Wednesday, October 24, 2007
Exhibit Hall

The Power of Local Action: The Case of Smokefree Federal Worksites

Edith D. Balbach, PhD, Tufts University, Community Health Program, edith.balbach@tufts.edu, Elizabeth Barbeau, ScD, elizabeth_barbeau@dfci.harvard.edu.

Learning Objectives: Explain the importance of local efforts in creating smokefree policies

Problem/Objective: To understand how local action helped create smokefree federal worksites.

Methods: Review of tobacco industry documents, other literature on local level strategies in tobacco control, and the broader literature of grassroots political activity

Results: The tobacco industry aggressively opposed federal legislation to stop or curtail smoking in federal worksites in the mid-eighties. One of the ways the industry got labor support on this issue was to frame the legislation as an instance of management unilateralism and thus a violation of union rights to bargain for members. In response, the head of the General Services Administration allowed each federal worksite to set its own rules, subject to bargaining with the local unions. The effect of this was that by 1997, when Clinton signed his executive order, even the head of the Tobacco Institute acknowledged that it would not have much impact because most worksites were already smokefree.

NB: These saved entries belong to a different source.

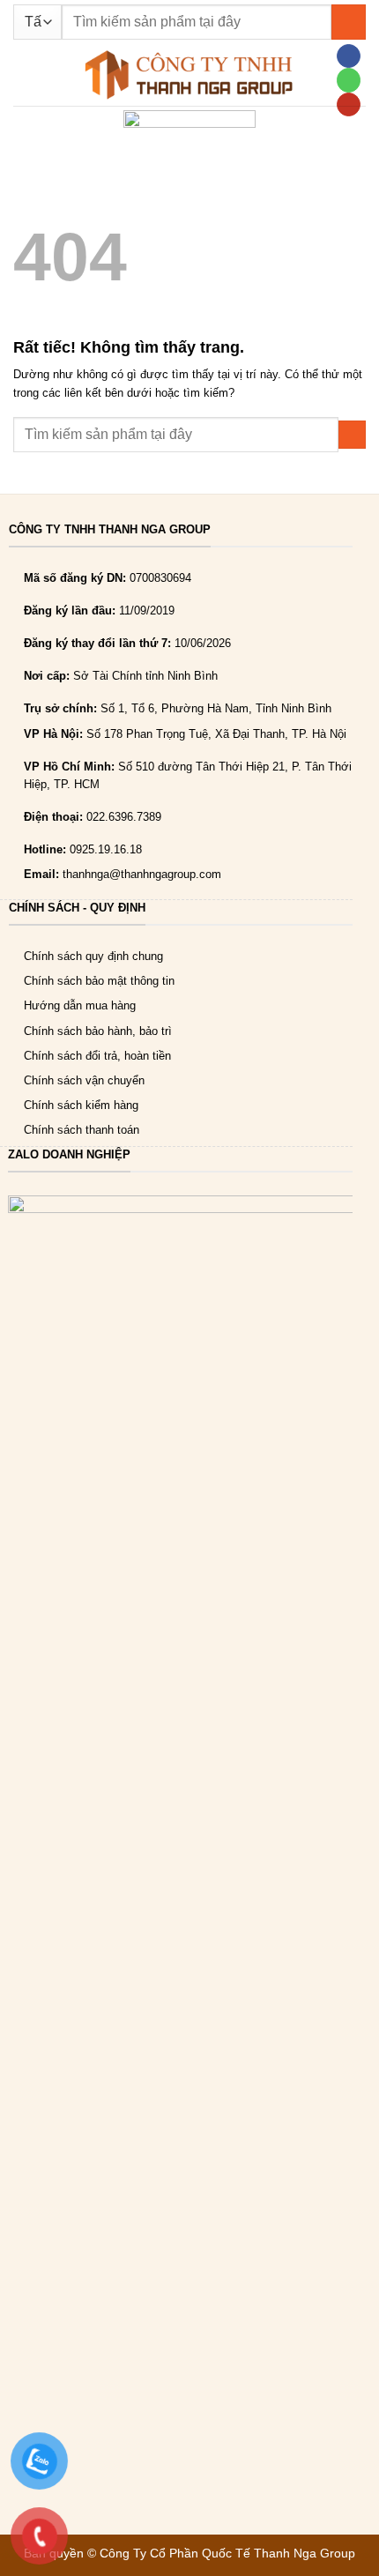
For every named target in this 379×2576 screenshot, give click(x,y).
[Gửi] (348, 21)
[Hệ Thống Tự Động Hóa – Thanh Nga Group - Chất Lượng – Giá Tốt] (189, 75)
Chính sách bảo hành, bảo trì (98, 1031)
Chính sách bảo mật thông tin (99, 980)
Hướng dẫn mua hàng (80, 1005)
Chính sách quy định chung (93, 956)
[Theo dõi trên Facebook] (348, 56)
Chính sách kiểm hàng (81, 1105)
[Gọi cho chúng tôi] (348, 80)
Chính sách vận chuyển (84, 1080)
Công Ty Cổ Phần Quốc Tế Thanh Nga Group (227, 2553)
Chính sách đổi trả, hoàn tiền (97, 1055)
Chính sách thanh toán (81, 1129)
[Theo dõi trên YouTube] (348, 104)
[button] (21, 74)
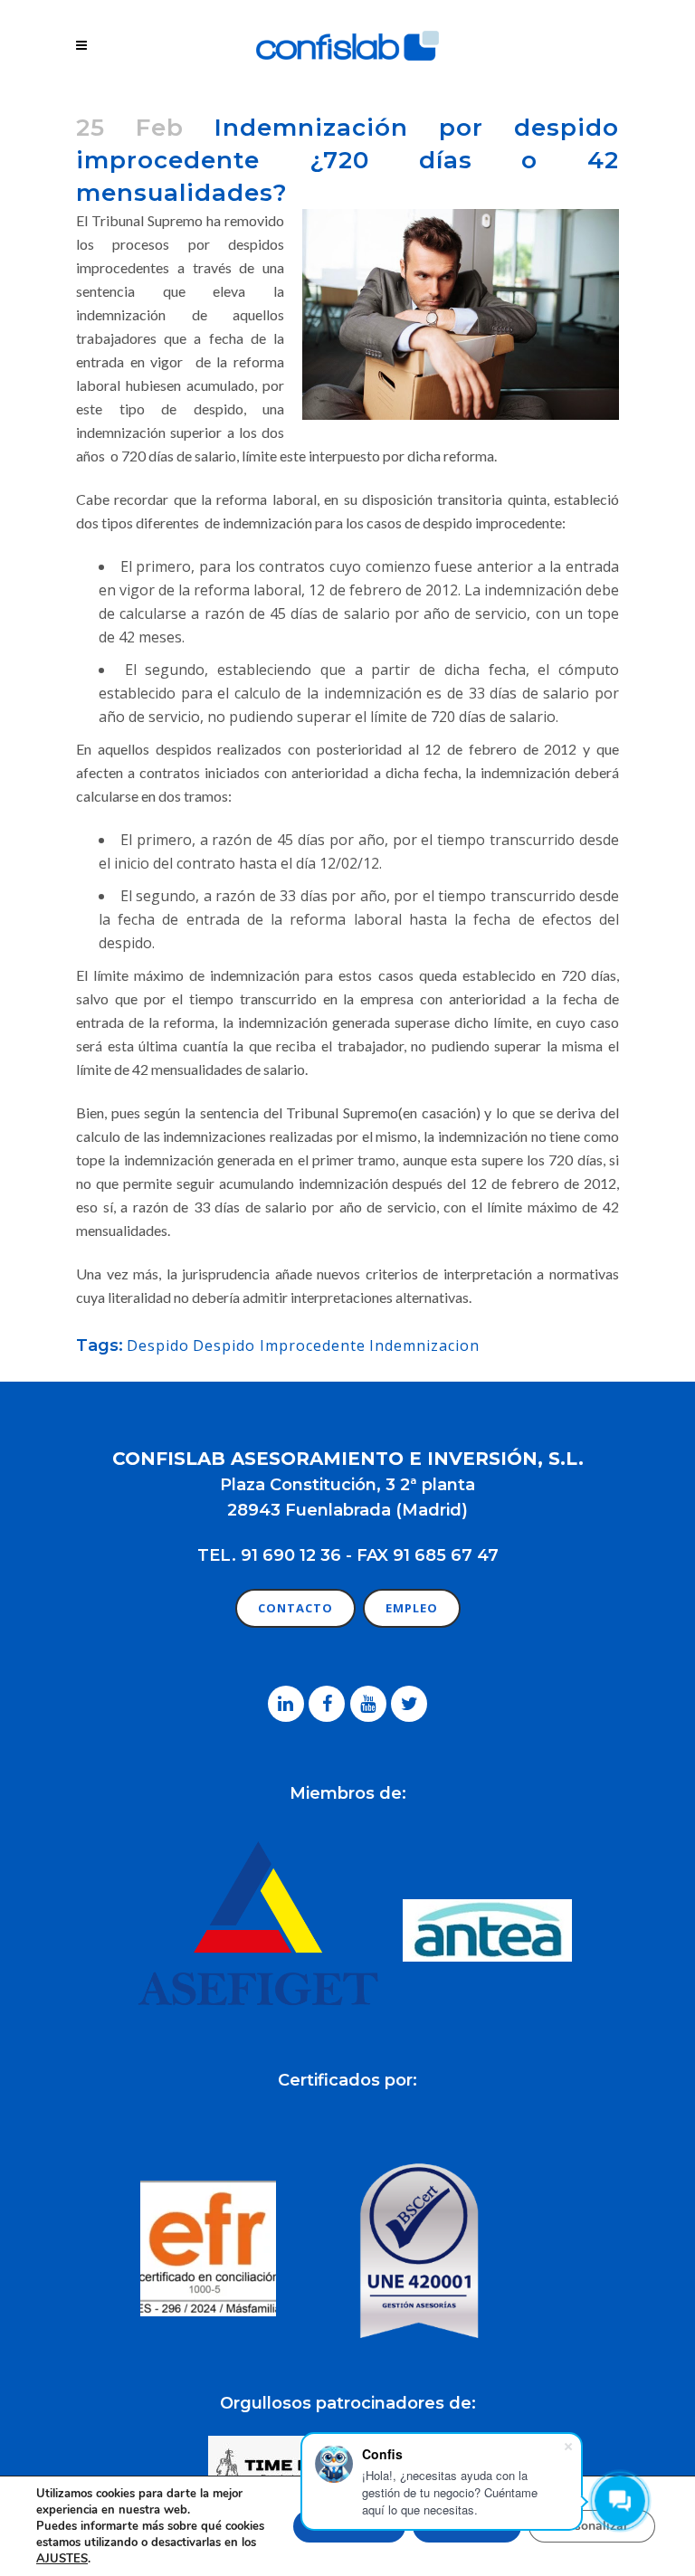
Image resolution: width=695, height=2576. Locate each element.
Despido (158, 1345)
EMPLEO (412, 1608)
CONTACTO (295, 1608)
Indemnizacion (424, 1345)
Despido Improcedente (279, 1345)
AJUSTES (62, 2559)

Conclusions: This case represents a major strategy failure on the industry's part. Instead of keeping the issue at the federal level, where it could control policy, it sent the policy decisions to the local level, where it has historically been weakest. By going for the obvious win - defeating federal legislation - the industry set itself up for a slow, steady loss, worksite by worksite. Weak federal legislation that required smoking and nonsmoking areas and preempted local rulemaking might have stopped the smokefree federal worksites movement. By the early 1990s, the industry was actively pursuing of preemption as a legislative strategy.